Collected data entries:
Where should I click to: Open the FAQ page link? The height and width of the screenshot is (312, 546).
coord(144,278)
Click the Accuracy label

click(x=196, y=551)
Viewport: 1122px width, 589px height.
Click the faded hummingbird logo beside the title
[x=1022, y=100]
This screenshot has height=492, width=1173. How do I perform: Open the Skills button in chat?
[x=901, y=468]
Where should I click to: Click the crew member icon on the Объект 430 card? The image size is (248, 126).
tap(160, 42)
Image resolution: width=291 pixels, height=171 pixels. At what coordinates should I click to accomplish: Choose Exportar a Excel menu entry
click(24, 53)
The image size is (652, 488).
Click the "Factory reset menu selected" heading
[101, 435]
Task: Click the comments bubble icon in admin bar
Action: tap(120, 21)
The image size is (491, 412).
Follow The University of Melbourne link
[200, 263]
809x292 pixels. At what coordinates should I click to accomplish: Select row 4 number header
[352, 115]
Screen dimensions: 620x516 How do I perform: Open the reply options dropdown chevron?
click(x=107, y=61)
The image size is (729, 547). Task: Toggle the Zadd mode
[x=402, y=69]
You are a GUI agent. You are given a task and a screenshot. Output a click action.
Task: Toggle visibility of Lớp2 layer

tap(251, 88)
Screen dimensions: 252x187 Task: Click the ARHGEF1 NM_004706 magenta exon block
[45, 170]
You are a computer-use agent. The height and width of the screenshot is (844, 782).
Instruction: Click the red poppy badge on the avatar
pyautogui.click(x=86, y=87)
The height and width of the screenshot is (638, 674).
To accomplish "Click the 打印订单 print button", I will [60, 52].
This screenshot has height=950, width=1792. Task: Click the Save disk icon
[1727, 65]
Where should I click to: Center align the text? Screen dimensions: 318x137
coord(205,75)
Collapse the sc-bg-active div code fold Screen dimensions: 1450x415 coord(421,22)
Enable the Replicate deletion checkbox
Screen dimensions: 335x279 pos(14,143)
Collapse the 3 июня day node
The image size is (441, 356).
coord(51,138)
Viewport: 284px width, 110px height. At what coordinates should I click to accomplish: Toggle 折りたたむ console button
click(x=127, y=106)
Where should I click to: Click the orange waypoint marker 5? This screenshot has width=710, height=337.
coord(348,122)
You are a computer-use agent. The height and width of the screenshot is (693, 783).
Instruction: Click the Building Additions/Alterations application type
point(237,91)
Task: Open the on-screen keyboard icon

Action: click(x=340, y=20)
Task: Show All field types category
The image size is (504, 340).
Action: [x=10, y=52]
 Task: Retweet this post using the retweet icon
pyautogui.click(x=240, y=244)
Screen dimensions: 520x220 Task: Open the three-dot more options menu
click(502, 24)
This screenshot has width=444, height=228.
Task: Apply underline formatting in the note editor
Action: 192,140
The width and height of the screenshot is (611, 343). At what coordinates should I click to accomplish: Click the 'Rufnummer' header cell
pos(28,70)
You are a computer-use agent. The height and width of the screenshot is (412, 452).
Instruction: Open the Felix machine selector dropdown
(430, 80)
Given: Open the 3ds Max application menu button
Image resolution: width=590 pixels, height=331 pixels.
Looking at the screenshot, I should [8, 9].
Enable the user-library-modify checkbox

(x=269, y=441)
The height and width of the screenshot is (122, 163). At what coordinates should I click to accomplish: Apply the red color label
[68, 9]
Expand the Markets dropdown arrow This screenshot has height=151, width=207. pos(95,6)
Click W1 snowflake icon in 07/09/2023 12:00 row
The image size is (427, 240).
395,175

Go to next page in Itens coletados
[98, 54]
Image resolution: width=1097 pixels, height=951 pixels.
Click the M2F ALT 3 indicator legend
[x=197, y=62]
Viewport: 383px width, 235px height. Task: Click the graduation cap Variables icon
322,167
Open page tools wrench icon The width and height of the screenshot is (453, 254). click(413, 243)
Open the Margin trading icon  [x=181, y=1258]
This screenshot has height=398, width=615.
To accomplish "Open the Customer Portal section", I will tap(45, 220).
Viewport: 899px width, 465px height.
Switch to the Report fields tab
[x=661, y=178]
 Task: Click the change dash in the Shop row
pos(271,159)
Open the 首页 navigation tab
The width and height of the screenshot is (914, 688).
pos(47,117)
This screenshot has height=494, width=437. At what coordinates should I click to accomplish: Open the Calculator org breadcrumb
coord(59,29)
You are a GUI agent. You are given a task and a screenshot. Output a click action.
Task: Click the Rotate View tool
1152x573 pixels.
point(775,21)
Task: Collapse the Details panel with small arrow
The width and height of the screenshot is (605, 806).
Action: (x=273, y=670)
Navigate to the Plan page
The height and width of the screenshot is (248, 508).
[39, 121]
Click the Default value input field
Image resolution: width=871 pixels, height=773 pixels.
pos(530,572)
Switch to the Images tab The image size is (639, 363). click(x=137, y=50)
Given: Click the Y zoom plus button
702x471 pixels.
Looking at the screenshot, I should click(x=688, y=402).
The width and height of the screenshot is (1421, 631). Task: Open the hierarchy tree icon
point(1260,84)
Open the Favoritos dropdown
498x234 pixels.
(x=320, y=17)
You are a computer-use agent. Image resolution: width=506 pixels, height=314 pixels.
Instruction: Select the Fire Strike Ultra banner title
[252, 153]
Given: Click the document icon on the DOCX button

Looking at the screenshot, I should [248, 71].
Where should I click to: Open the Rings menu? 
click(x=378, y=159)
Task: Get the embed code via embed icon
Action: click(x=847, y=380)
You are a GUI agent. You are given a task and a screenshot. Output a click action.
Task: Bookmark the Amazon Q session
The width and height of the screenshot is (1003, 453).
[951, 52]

• [TASK] The entries above are to be copied word for word.

• [SOLUTION TO THE EXERCISE]
Where should I click to: Open the FAQ page link? The height and width of the screenshot is (312, 546).
coord(144,278)
Click the Accuracy label

click(x=196, y=551)
Viewport: 1122px width, 589px height.
Click the faded hummingbird logo beside the title
[x=1022, y=100]
This screenshot has height=492, width=1173. How do I perform: Open the Skills button in chat?
[x=901, y=468]
Where should I click to: Click the crew member icon on the Объект 430 card? The image size is (248, 126).
tap(160, 42)
Image resolution: width=291 pixels, height=171 pixels. At what coordinates should I click to accomplish: Choose Exportar a Excel menu entry
click(24, 53)
The image size is (652, 488).
Click the "Factory reset menu selected" heading
[101, 435]
Task: Click the comments bubble icon in admin bar
Action: tap(120, 21)
The image size is (491, 412).
Follow The University of Melbourne link
[200, 263]
809x292 pixels. At what coordinates should I click to accomplish: Select row 4 number header
[352, 115]
Screen dimensions: 620x516 How do I perform: Open the reply options dropdown chevron?
click(x=107, y=61)
The image size is (729, 547). Task: Toggle the Zadd mode
[x=402, y=69]
You are a GUI agent. You are given a task and a screenshot. Output a click action.
Task: Toggle visibility of Lớp2 layer

tap(251, 88)
Screen dimensions: 252x187 Task: Click the ARHGEF1 NM_004706 magenta exon block
[45, 170]
You are a computer-use agent. The height and width of the screenshot is (844, 782).
Instruction: Click the red poppy badge on the avatar
pyautogui.click(x=86, y=87)
The height and width of the screenshot is (638, 674).
To accomplish "Click the 打印订单 print button", I will [60, 52].
This screenshot has height=950, width=1792. Task: Click the Save disk icon
[1727, 65]
Where should I click to: Center align the text? Screen dimensions: 318x137
coord(205,75)
Collapse the sc-bg-active div code fold Screen dimensions: 1450x415 coord(421,22)
Enable the Replicate deletion checkbox
Screen dimensions: 335x279 pos(14,143)
Collapse the 3 июня day node
The image size is (441, 356).
coord(51,138)
Viewport: 284px width, 110px height. At what coordinates should I click to accomplish: Toggle 折りたたむ console button
click(x=127, y=106)
Where should I click to: Click the orange waypoint marker 5? This screenshot has width=710, height=337.
coord(348,122)
You are a computer-use agent. The height and width of the screenshot is (693, 783).
Instruction: Click the Building Additions/Alterations application type
point(237,91)
Task: Open the on-screen keyboard icon

Action: click(x=340, y=20)
Task: Show All field types category
The image size is (504, 340).
Action: [x=10, y=52]
 Task: Retweet this post using the retweet icon
pyautogui.click(x=240, y=244)
Screen dimensions: 520x220 Task: Open the three-dot more options menu
click(502, 24)
This screenshot has width=444, height=228.
Task: Apply underline formatting in the note editor
Action: 192,140
The width and height of the screenshot is (611, 343). At what coordinates should I click to accomplish: Click the 'Rufnummer' header cell
pos(28,70)
You are a computer-use agent. The height and width of the screenshot is (412, 452).
Instruction: Open the Felix machine selector dropdown
(430, 80)
Given: Open the 3ds Max application menu button
Image resolution: width=590 pixels, height=331 pixels.
Looking at the screenshot, I should [8, 9].
Enable the user-library-modify checkbox

(x=269, y=441)
The height and width of the screenshot is (122, 163). At what coordinates should I click to accomplish: Apply the red color label
[68, 9]
Expand the Markets dropdown arrow This screenshot has height=151, width=207. pos(95,6)
Click W1 snowflake icon in 07/09/2023 12:00 row
The image size is (427, 240).
395,175

Go to next page in Itens coletados
[98, 54]
Image resolution: width=1097 pixels, height=951 pixels.
Click the M2F ALT 3 indicator legend
[x=197, y=62]
Viewport: 383px width, 235px height. Task: Click the graduation cap Variables icon
322,167
Open page tools wrench icon The width and height of the screenshot is (453, 254). click(413, 243)
Open the Margin trading icon  [x=181, y=1258]
This screenshot has height=398, width=615.
To accomplish "Open the Customer Portal section", I will tap(45, 220).
Viewport: 899px width, 465px height.
Switch to the Report fields tab
[x=661, y=178]
 Task: Click the change dash in the Shop row
pos(271,159)
Open the 首页 navigation tab
The width and height of the screenshot is (914, 688).
pos(47,117)
This screenshot has height=494, width=437. At what coordinates should I click to accomplish: Open the Calculator org breadcrumb
coord(59,29)
You are a GUI agent. You are given a task and a screenshot. Output a click action.
Task: Click the Rotate View tool
1152x573 pixels.
point(775,21)
Task: Collapse the Details panel with small arrow
The width and height of the screenshot is (605, 806).
Action: (x=273, y=670)
Navigate to the Plan page
The height and width of the screenshot is (248, 508).
[39, 121]
Click the Default value input field
Image resolution: width=871 pixels, height=773 pixels.
pos(530,572)
Switch to the Images tab The image size is (639, 363). click(x=137, y=50)
Given: Click the Y zoom plus button
702x471 pixels.
Looking at the screenshot, I should click(x=688, y=402).
The width and height of the screenshot is (1421, 631). Task: Open the hierarchy tree icon
point(1260,84)
Open the Favoritos dropdown
498x234 pixels.
(x=320, y=17)
You are a computer-use agent. Image resolution: width=506 pixels, height=314 pixels.
Instruction: Select the Fire Strike Ultra banner title
[252, 153]
Given: Click the document icon on the DOCX button

Looking at the screenshot, I should [248, 71].
Where should I click to: Open the Rings menu? 
click(x=378, y=159)
Task: Get the embed code via embed icon
Action: click(x=847, y=380)
You are a GUI agent. You are given a task and a screenshot. Output a click action.
Task: Bookmark the Amazon Q session
The width and height of the screenshot is (1003, 453).
[951, 52]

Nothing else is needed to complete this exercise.